### PROBLEM DETAILS
Duplicate the lines from the start of the records up to and including the line that contains "point(902,21)", and give back only those lines.

### INPUT MATERIAL
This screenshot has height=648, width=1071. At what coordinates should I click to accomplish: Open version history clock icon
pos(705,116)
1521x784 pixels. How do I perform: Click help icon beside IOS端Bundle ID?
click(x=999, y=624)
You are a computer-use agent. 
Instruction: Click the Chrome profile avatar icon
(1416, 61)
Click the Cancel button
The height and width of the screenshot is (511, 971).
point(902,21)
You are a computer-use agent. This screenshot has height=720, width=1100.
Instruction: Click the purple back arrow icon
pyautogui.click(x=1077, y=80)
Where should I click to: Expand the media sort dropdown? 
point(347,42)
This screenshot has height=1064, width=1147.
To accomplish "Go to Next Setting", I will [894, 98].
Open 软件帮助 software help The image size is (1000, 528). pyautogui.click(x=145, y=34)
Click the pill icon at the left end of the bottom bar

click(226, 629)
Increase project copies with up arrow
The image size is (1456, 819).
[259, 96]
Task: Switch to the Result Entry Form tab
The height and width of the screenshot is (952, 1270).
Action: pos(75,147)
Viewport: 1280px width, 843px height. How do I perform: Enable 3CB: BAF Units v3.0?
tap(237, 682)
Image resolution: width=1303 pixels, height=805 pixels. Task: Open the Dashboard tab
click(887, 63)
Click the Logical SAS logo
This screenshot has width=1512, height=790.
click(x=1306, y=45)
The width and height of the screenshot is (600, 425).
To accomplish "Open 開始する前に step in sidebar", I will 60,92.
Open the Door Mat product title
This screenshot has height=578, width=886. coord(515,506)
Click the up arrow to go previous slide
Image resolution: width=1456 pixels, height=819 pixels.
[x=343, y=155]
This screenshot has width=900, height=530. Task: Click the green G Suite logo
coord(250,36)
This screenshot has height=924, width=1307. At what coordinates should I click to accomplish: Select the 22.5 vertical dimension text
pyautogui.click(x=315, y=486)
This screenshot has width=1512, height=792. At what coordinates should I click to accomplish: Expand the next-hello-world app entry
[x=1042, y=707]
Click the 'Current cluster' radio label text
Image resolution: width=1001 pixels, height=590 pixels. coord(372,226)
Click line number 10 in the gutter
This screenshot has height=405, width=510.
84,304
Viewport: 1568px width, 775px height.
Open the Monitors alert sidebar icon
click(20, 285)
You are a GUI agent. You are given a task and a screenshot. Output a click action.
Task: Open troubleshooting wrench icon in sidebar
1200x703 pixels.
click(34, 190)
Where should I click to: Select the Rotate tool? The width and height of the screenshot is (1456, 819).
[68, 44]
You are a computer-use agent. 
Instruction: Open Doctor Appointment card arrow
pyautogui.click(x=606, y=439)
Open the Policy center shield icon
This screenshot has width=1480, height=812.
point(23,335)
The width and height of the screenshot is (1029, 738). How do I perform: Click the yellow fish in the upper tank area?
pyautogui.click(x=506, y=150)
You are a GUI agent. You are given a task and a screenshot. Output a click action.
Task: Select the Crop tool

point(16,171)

### RESPONSE TO THIS TASK
This screenshot has height=648, width=1071. At what coordinates should I click to accomplish: Open version history clock icon
pos(705,116)
1521x784 pixels. How do I perform: Click help icon beside IOS端Bundle ID?
click(x=999, y=624)
You are a computer-use agent. 
Instruction: Click the Chrome profile avatar icon
(1416, 61)
Click the Cancel button
The height and width of the screenshot is (511, 971).
point(902,21)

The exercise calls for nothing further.